TASK BRIEF >>
Please reproduce the entries below exactly, omitting any images they contain.

PROVIDED MATERIAL >>
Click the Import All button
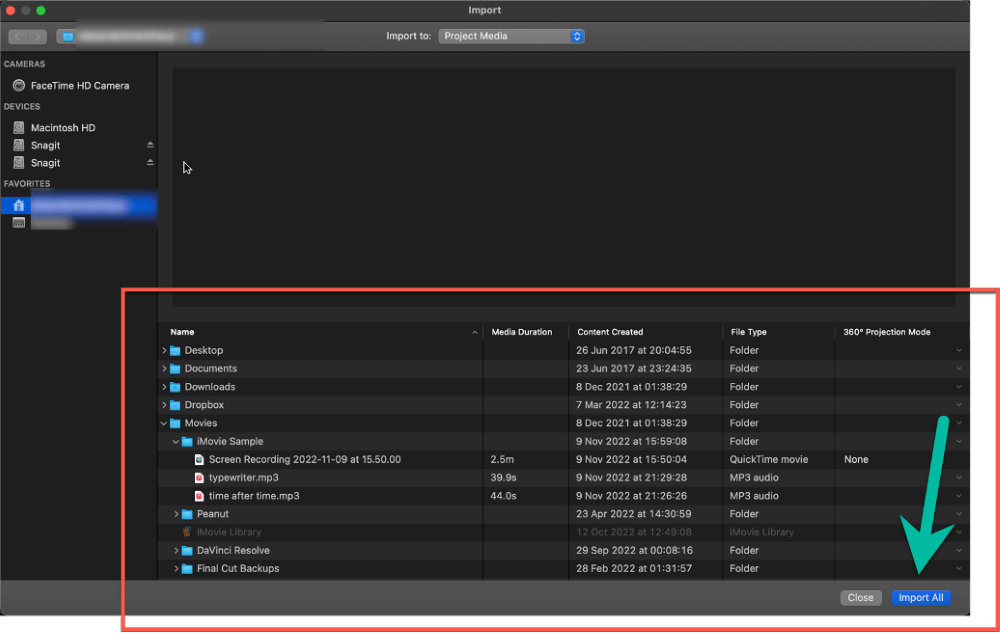 click(x=920, y=597)
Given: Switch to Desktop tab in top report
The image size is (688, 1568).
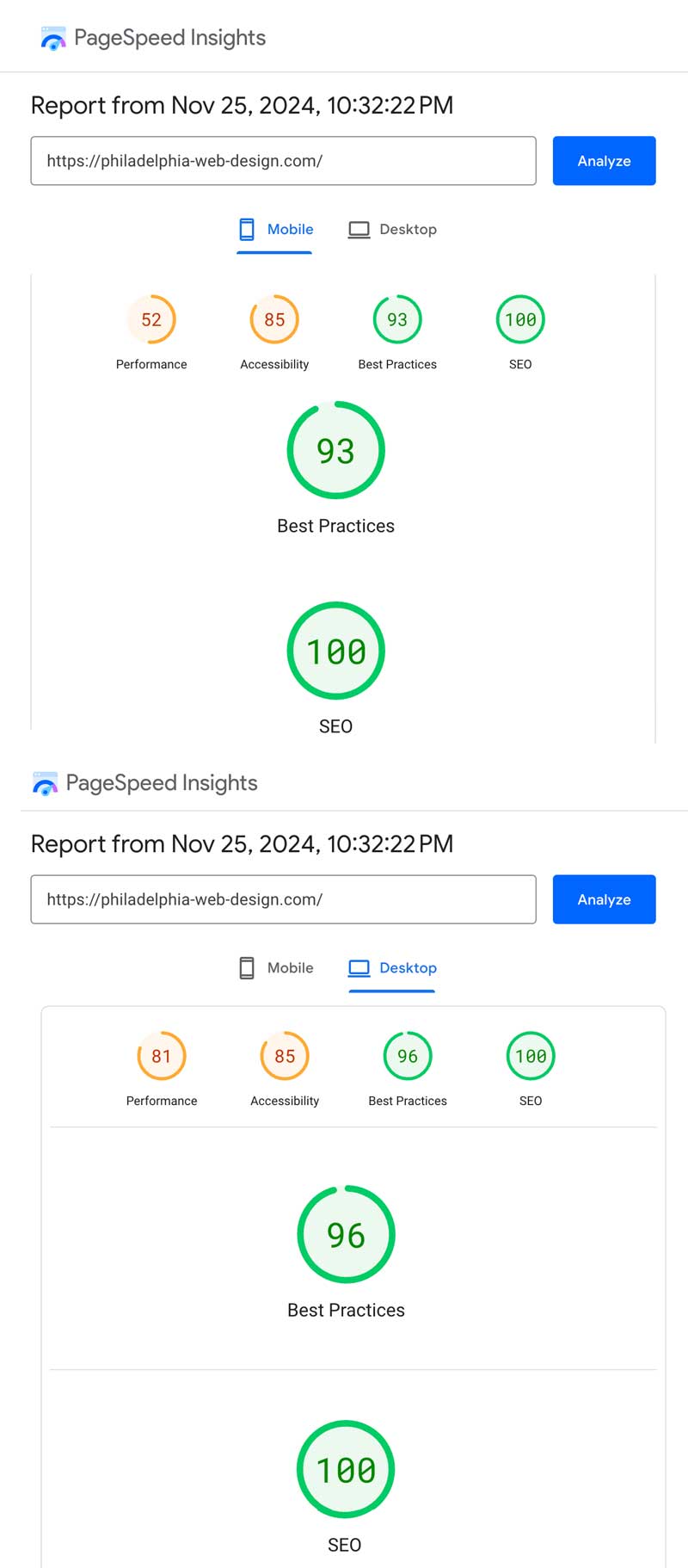Looking at the screenshot, I should pos(393,230).
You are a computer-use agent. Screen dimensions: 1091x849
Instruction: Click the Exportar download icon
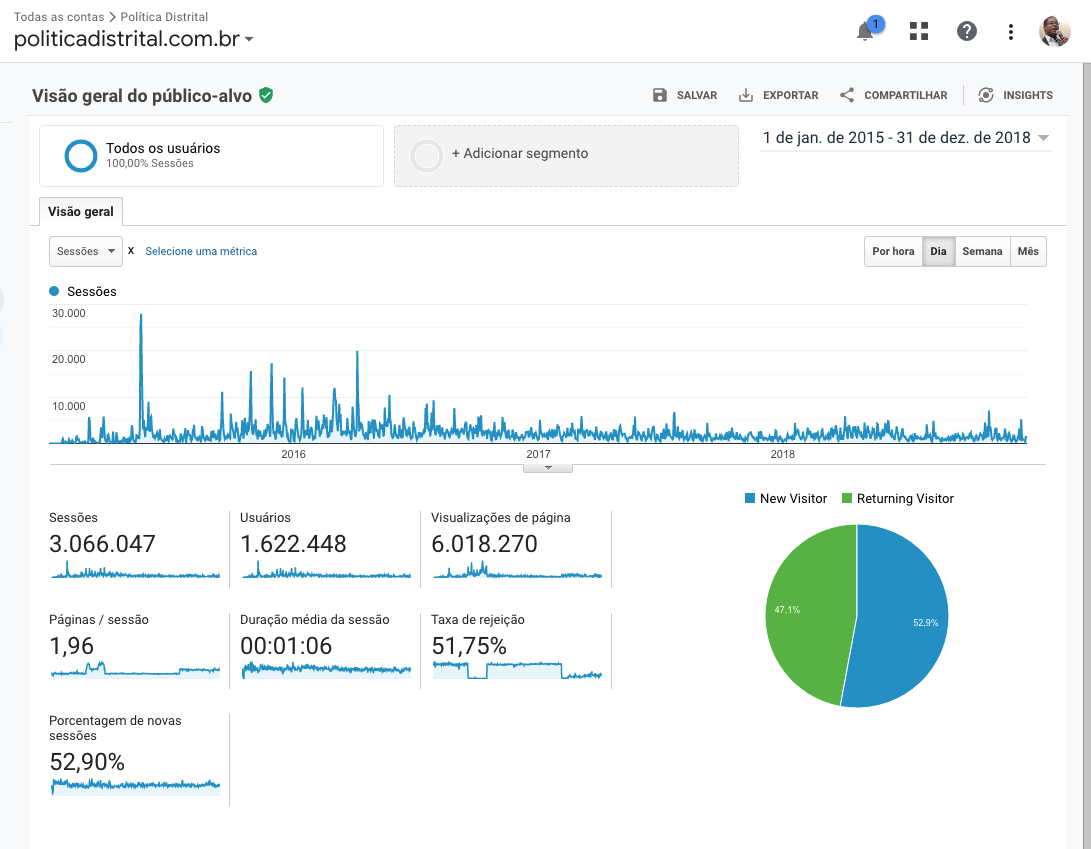746,95
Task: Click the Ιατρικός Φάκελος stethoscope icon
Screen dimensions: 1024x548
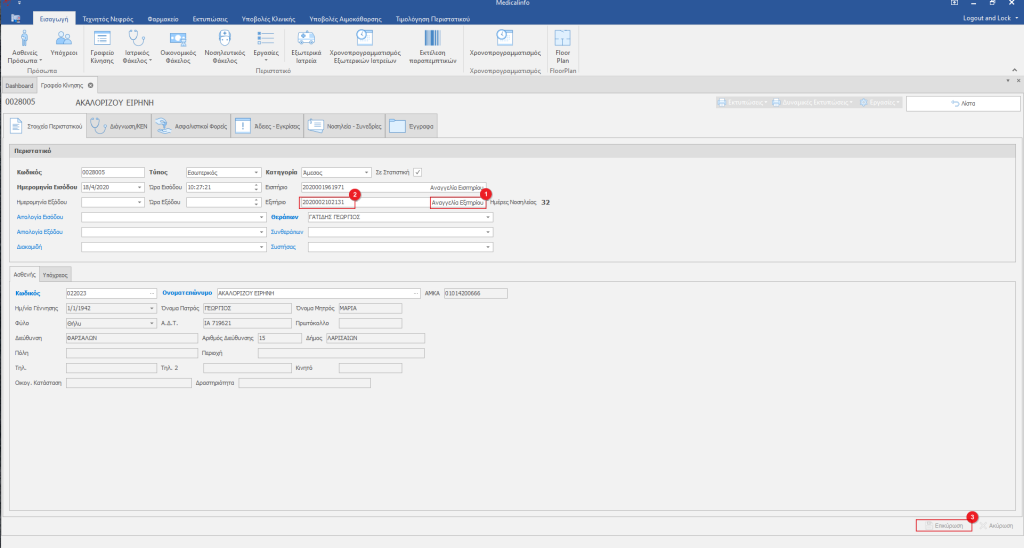Action: [x=135, y=39]
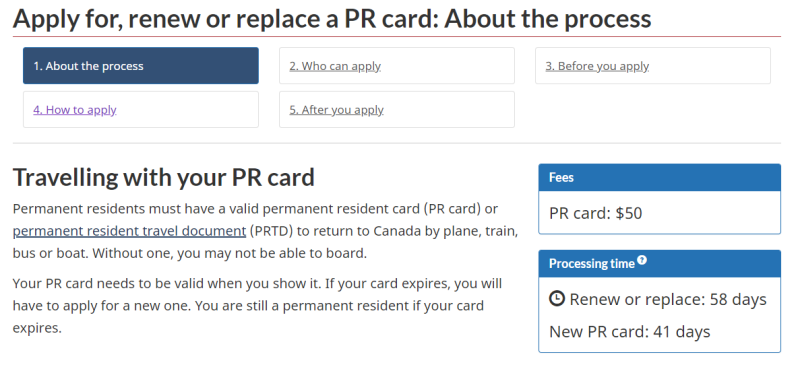Click the final word 'expires.' in second paragraph
800x373 pixels.
tap(37, 328)
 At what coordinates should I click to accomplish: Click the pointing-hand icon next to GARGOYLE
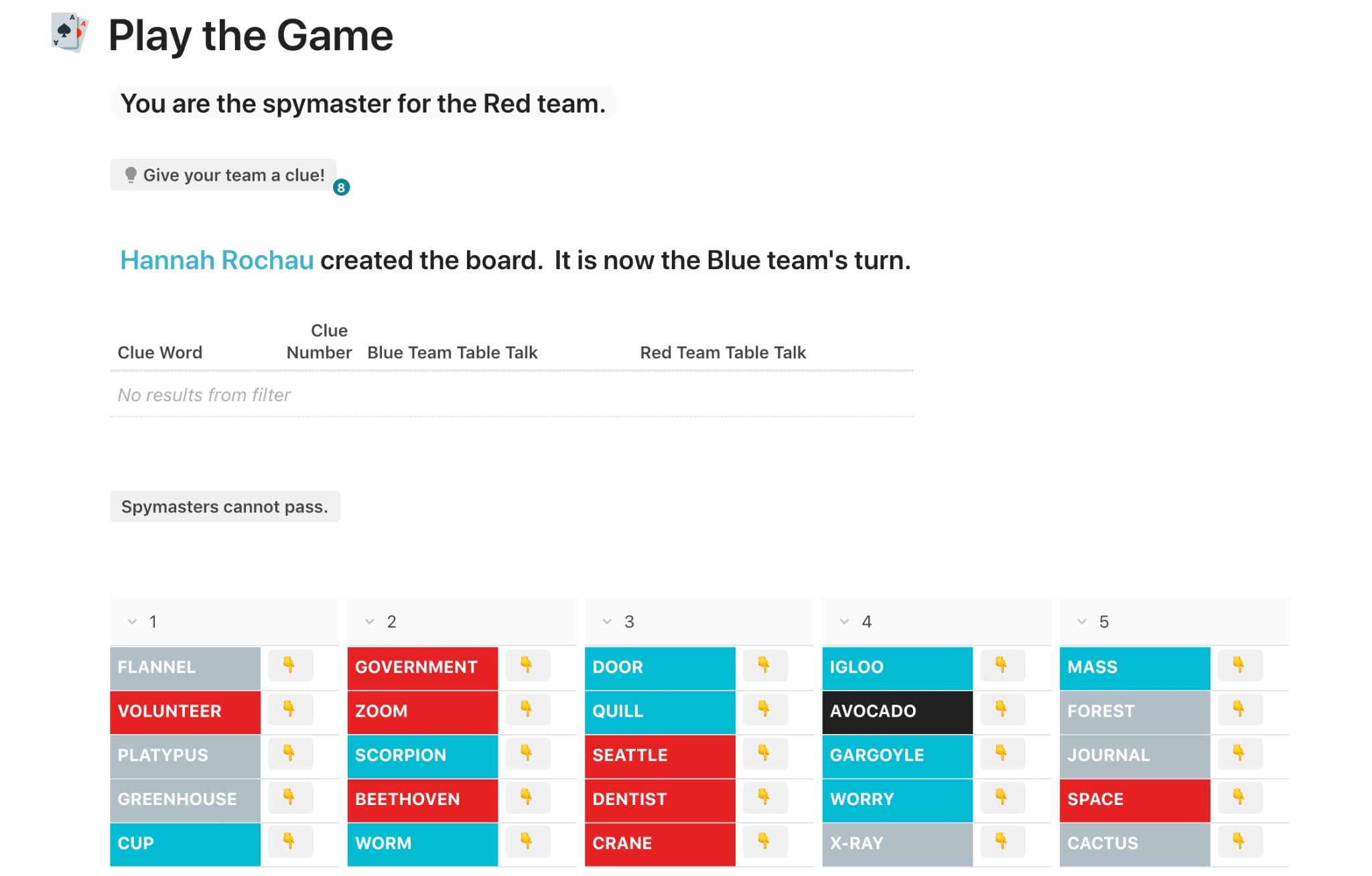pyautogui.click(x=1002, y=754)
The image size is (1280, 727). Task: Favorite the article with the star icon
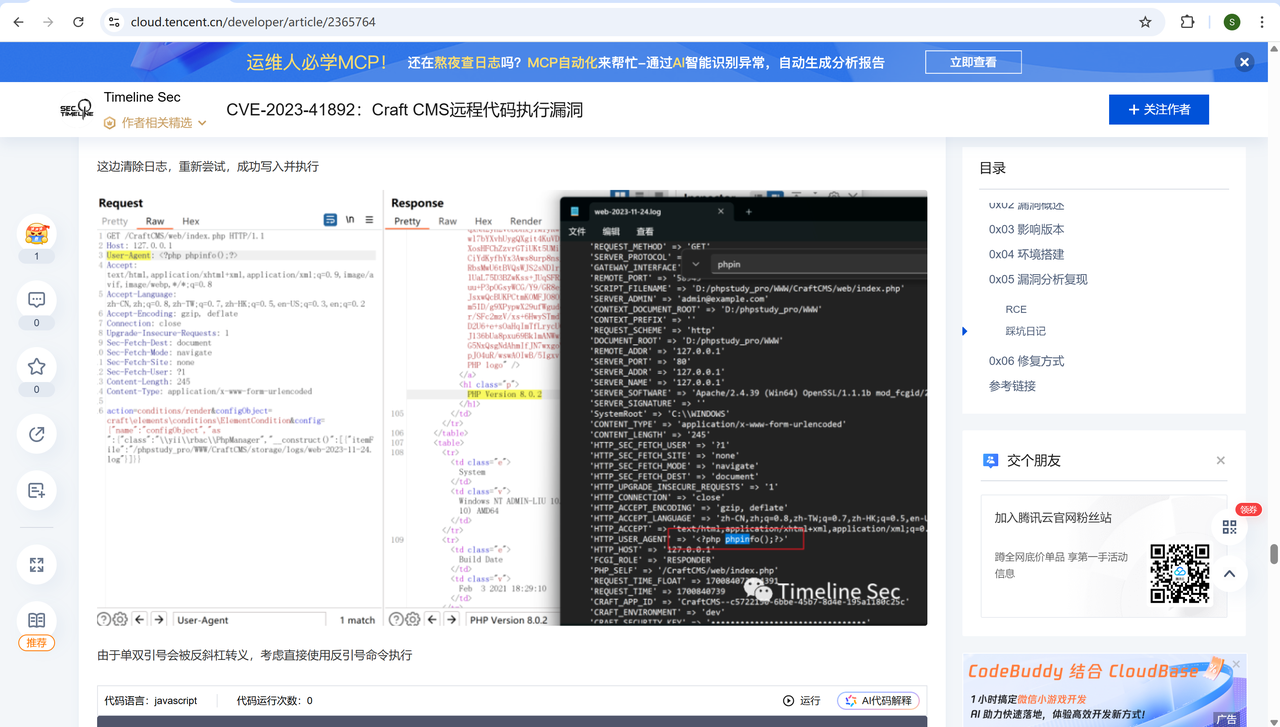(37, 366)
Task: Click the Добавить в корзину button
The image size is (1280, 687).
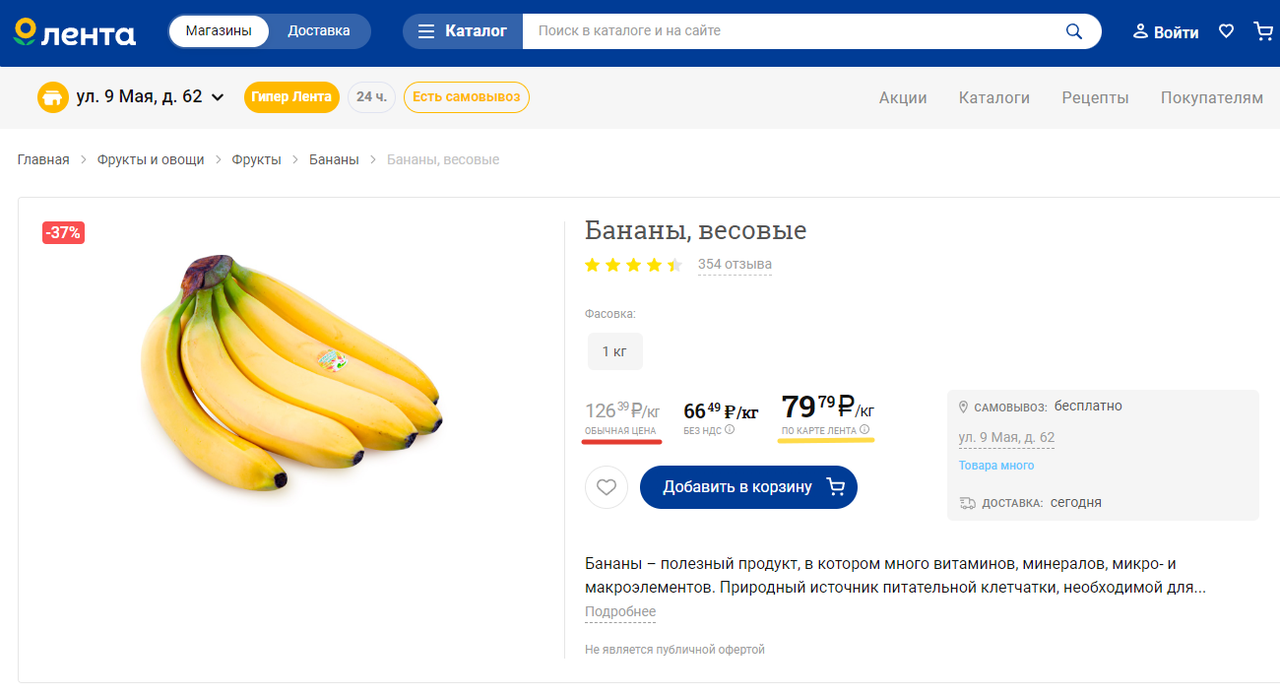Action: (x=749, y=488)
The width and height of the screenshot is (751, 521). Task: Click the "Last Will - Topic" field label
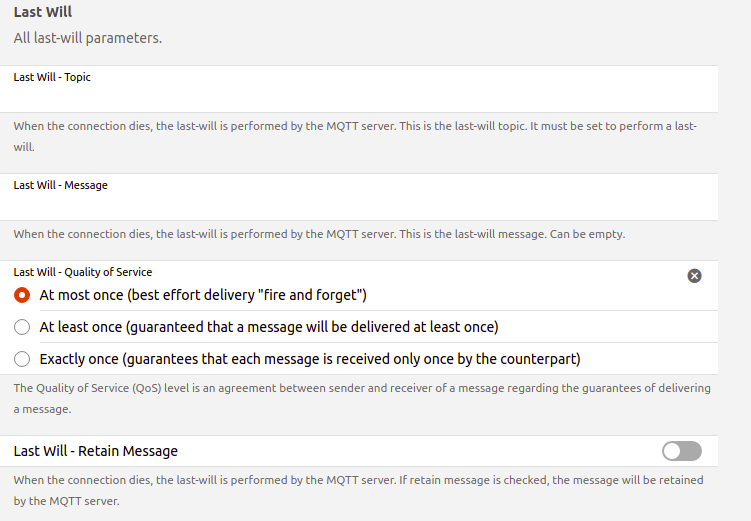52,77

OUTPUT FOR THIS EXERCISE >>
Click the Import All button
 click(x=920, y=597)
Given: Switch to Desktop tab in top report
The image size is (688, 1568).
Looking at the screenshot, I should pos(393,230).
You are a computer-use agent. Screen dimensions: 1091x849
Instruction: Click the Exportar download icon
746,95
Task: Click the Ιατρικός Φάκελος stethoscope icon
Screen dimensions: 1024x548
Action: [x=135, y=39]
Click the final word 'expires.' in second paragraph
800x373 pixels.
tap(37, 328)
 At what coordinates should I click to accomplish: Click the pointing-hand icon next to GARGOYLE
pyautogui.click(x=1002, y=754)
The image size is (1280, 727). Task: Favorite the article with the star icon
(37, 366)
Task: Click the Добавить в корзину button
The image size is (1280, 687).
Action: (x=749, y=488)
The width and height of the screenshot is (751, 521). Task: Click the "Last Will - Topic" field label
52,77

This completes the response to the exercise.